Set problem: Reproduce every line of the data below verbatim, with no changes.

^^^^^^^^^^^^^^^^

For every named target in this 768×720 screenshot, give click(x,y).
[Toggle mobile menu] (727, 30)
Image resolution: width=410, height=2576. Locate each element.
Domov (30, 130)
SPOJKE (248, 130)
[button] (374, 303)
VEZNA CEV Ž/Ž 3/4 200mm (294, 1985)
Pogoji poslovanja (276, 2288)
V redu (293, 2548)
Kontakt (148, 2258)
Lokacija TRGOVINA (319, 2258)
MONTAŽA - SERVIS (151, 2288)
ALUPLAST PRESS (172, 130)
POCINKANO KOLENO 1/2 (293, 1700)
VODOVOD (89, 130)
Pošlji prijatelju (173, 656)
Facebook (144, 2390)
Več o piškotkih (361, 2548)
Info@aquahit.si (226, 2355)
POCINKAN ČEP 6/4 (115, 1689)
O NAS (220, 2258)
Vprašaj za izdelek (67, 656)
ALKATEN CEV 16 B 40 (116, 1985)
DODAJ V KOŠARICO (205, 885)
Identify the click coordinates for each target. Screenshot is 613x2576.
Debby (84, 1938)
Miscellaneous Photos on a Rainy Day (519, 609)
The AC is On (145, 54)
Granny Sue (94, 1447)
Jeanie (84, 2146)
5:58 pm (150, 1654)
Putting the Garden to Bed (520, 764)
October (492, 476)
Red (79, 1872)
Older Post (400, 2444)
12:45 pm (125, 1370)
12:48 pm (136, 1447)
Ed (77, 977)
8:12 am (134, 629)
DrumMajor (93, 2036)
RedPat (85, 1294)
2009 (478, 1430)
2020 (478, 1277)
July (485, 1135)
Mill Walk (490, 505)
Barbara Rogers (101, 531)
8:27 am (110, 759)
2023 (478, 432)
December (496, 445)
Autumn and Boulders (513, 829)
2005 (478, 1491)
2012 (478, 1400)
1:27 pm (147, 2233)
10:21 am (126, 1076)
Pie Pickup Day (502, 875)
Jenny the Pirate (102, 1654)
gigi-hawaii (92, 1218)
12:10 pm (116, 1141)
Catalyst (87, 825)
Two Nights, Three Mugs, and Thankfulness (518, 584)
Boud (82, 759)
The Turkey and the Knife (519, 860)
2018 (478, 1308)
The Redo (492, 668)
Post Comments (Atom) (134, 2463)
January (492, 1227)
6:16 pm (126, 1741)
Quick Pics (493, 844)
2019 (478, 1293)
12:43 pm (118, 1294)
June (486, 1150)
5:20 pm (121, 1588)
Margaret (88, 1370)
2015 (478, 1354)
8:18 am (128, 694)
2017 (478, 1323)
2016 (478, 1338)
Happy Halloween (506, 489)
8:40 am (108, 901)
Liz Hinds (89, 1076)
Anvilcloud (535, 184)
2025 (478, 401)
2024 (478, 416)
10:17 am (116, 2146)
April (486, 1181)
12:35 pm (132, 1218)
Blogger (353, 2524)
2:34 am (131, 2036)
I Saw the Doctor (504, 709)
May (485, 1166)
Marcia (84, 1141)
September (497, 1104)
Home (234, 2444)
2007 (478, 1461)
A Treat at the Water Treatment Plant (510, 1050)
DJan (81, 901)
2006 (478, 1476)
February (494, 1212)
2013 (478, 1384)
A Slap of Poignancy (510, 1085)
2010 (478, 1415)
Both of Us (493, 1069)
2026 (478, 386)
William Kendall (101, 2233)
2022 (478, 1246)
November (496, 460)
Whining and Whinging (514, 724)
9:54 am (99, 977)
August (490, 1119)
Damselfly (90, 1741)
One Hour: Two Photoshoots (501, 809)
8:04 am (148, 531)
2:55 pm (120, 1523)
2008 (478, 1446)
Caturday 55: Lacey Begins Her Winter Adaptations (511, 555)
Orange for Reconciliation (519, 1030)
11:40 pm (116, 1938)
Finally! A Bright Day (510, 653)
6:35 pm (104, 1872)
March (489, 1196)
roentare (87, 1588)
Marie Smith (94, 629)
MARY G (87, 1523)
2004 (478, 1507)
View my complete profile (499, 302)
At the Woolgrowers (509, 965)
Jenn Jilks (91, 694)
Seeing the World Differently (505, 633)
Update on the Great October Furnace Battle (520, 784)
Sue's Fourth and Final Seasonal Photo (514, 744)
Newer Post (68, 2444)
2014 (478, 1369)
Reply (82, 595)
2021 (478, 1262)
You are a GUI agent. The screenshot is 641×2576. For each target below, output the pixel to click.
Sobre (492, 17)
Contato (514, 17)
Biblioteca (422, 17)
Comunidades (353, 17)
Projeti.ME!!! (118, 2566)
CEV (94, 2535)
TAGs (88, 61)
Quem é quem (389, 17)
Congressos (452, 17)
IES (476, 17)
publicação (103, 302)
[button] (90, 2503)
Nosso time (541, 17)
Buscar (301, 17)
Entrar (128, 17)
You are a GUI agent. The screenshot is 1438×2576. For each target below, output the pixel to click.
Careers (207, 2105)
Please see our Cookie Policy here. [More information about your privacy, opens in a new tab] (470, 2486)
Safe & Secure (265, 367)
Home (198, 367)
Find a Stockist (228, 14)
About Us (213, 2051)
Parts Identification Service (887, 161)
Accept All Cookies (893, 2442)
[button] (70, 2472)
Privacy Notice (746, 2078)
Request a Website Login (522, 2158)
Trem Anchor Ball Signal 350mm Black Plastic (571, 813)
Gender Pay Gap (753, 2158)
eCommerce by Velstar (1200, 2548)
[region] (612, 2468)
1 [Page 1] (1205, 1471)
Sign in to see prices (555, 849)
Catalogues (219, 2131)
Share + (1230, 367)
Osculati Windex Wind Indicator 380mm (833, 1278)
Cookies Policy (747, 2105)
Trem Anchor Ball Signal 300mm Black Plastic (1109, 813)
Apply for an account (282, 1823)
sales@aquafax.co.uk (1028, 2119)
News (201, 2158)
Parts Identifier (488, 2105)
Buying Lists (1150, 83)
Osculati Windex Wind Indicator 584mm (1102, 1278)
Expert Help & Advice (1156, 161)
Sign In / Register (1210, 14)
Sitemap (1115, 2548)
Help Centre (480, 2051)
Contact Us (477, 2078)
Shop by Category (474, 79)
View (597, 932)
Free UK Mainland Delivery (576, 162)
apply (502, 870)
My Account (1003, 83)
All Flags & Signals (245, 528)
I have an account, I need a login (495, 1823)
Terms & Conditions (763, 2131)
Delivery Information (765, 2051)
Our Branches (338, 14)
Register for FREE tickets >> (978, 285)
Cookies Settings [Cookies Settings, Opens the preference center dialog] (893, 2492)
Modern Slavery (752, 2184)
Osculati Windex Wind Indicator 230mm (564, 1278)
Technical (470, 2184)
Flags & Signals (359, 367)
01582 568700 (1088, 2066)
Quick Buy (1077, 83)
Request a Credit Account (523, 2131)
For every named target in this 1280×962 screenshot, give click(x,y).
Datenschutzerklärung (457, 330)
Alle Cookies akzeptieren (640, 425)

^^^^^^^^^^^^^^^^

Written answer:
For every named target in this 768×720 screenshot, give click(x,y).
[Toggle mobile menu] (727, 30)
Image resolution: width=410, height=2576. Locate each element.
Domov (30, 130)
SPOJKE (248, 130)
[button] (374, 303)
VEZNA CEV Ž/Ž 3/4 200mm (294, 1985)
Pogoji poslovanja (276, 2288)
V redu (293, 2548)
Kontakt (148, 2258)
Lokacija TRGOVINA (319, 2258)
MONTAŽA - SERVIS (151, 2288)
ALUPLAST PRESS (172, 130)
POCINKANO KOLENO 1/2 (293, 1700)
VODOVOD (89, 130)
Pošlji prijatelju (173, 656)
Facebook (144, 2390)
Več o piškotkih (361, 2548)
Info@aquahit.si (226, 2355)
POCINKAN ČEP 6/4 (115, 1689)
O NAS (220, 2258)
Vprašaj za izdelek (67, 656)
ALKATEN CEV 16 B 40 (116, 1985)
DODAJ V KOŠARICO (205, 885)
Identify the click coordinates for each target. Screenshot is 613x2576.
Debby (84, 1938)
Miscellaneous Photos on a Rainy Day (519, 609)
The AC is On (145, 54)
Granny Sue (94, 1447)
Jeanie (84, 2146)
5:58 pm (150, 1654)
Putting the Garden to Bed (520, 764)
October (492, 476)
Red (79, 1872)
Older Post (400, 2444)
12:45 pm (125, 1370)
12:48 pm (136, 1447)
Ed (77, 977)
8:12 am (134, 629)
DrumMajor (93, 2036)
RedPat (85, 1294)
2009 (478, 1430)
2020 (478, 1277)
July (485, 1135)
Mill Walk (490, 505)
Barbara Rogers (101, 531)
8:27 am (110, 759)
2023 (478, 432)
December (496, 445)
Autumn and Boulders (513, 829)
2005 (478, 1491)
2012 (478, 1400)
1:27 pm (147, 2233)
10:21 am (126, 1076)
Pie Pickup Day (502, 875)
Jenny the Pirate (102, 1654)
gigi-hawaii (92, 1218)
12:10 pm (116, 1141)
Catalyst (87, 825)
Two Nights, Three Mugs, and Thankfulness (518, 584)
Boud (82, 759)
The Turkey and the Knife (519, 860)
2018 (478, 1308)
The Redo (492, 668)
Post Comments (Atom) (134, 2463)
January (492, 1227)
6:16 pm (126, 1741)
Quick Pics (493, 844)
2019 (478, 1293)
12:43 pm (118, 1294)
June (486, 1150)
5:20 pm (121, 1588)
Margaret (88, 1370)
2015 (478, 1354)
8:18 am (128, 694)
2017 (478, 1323)
2016 (478, 1338)
Happy Halloween (506, 489)
8:40 am (108, 901)
Liz Hinds (89, 1076)
Anvilcloud (535, 184)
2025 (478, 401)
2024 (478, 416)
10:17 am (116, 2146)
April (486, 1181)
12:35 pm (132, 1218)
Blogger (353, 2524)
2:34 am (131, 2036)
I Saw the Doctor (504, 709)
May (485, 1166)
Marcia (84, 1141)
September (497, 1104)
Home (234, 2444)
2007 (478, 1461)
A Treat at the Water Treatment Plant (510, 1050)
DJan (81, 901)
2006 (478, 1476)
February (494, 1212)
2013 (478, 1384)
A Slap of Poignancy (510, 1085)
2010 (478, 1415)
Both of Us (493, 1069)
2026 (478, 386)
William Kendall (101, 2233)
2022 (478, 1246)
November (496, 460)
Whining and Whinging (514, 724)
9:54 am (99, 977)
August (490, 1119)
Damselfly (90, 1741)
One Hour: Two Photoshoots (501, 809)
8:04 am (148, 531)
2:55 pm (120, 1523)
2008 (478, 1446)
Caturday 55: Lacey Begins Her Winter Adaptations (511, 555)
Orange for Reconciliation (519, 1030)
11:40 pm (116, 1938)
Finally! A Bright Day (510, 653)
6:35 pm (104, 1872)
March (489, 1196)
roentare (87, 1588)
Marie Smith (94, 629)
MARY G (87, 1523)
2004 (478, 1507)
View my complete profile (499, 302)
At the Woolgrowers (509, 965)
Jenn Jilks (91, 694)
Seeing the World Differently (505, 633)
Update on the Great October Furnace Battle (520, 784)
Sue's Fourth and Final Seasonal Photo (514, 744)
Newer Post (68, 2444)
2014 (478, 1369)
Reply (82, 595)
2021 (478, 1262)
You are a GUI agent. The screenshot is 641×2576. For each target below, output the pixel to click.
Sobre (492, 17)
Contato (514, 17)
Biblioteca (422, 17)
Comunidades (353, 17)
Projeti.ME!!! (118, 2566)
CEV (94, 2535)
TAGs (88, 61)
Quem é quem (389, 17)
Congressos (452, 17)
IES (476, 17)
publicação (103, 302)
[button] (90, 2503)
Nosso time (541, 17)
Buscar (301, 17)
Entrar (128, 17)
You are a GUI agent. The screenshot is 1438×2576. For each target below, output the pixel to click.
Careers (207, 2105)
Please see our Cookie Policy here. [More information about your privacy, opens in a new tab] (470, 2486)
Safe & Secure (265, 367)
Home (198, 367)
Find a Stockist (228, 14)
About Us (213, 2051)
Parts Identification Service (887, 161)
Accept All Cookies (893, 2442)
[button] (70, 2472)
Privacy Notice (746, 2078)
Request a Website Login (522, 2158)
Trem Anchor Ball Signal 350mm Black Plastic (571, 813)
Gender Pay Gap (753, 2158)
eCommerce by Velstar (1200, 2548)
[region] (612, 2468)
1 [Page 1] (1205, 1471)
Sign in to see prices (555, 849)
Catalogues (219, 2131)
Share + (1230, 367)
Osculati Windex Wind Indicator 380mm (833, 1278)
Cookies Policy (747, 2105)
Trem Anchor Ball Signal 300mm Black Plastic (1109, 813)
Apply for an account (282, 1823)
sales@aquafax.co.uk (1028, 2119)
News (201, 2158)
Parts Identifier (488, 2105)
Buying Lists (1150, 83)
Osculati Windex Wind Indicator 584mm (1102, 1278)
Expert Help & Advice (1156, 161)
Sign In / Register (1210, 14)
Sitemap (1115, 2548)
Help Centre (480, 2051)
Contact Us (477, 2078)
Shop by Category (474, 79)
View (597, 932)
Free UK Mainland Delivery (576, 162)
apply (502, 870)
My Account (1003, 83)
All Flags & Signals (245, 528)
I have an account, I need a login (495, 1823)
Terms & Conditions (763, 2131)
Delivery Information (765, 2051)
Our Branches (338, 14)
Register for FREE tickets >> (978, 285)
Cookies Settings [Cookies Settings, Opens the preference center dialog] (893, 2492)
Modern Slavery (752, 2184)
Osculati Windex Wind Indicator 230mm (564, 1278)
Technical (470, 2184)
Flags & Signals (359, 367)
01582 568700 (1088, 2066)
Quick Buy (1077, 83)
Request a Credit Account (523, 2131)
For every named target in this 1280×962 screenshot, give click(x,y).
Datenschutzerklärung (457, 330)
Alle Cookies akzeptieren (640, 425)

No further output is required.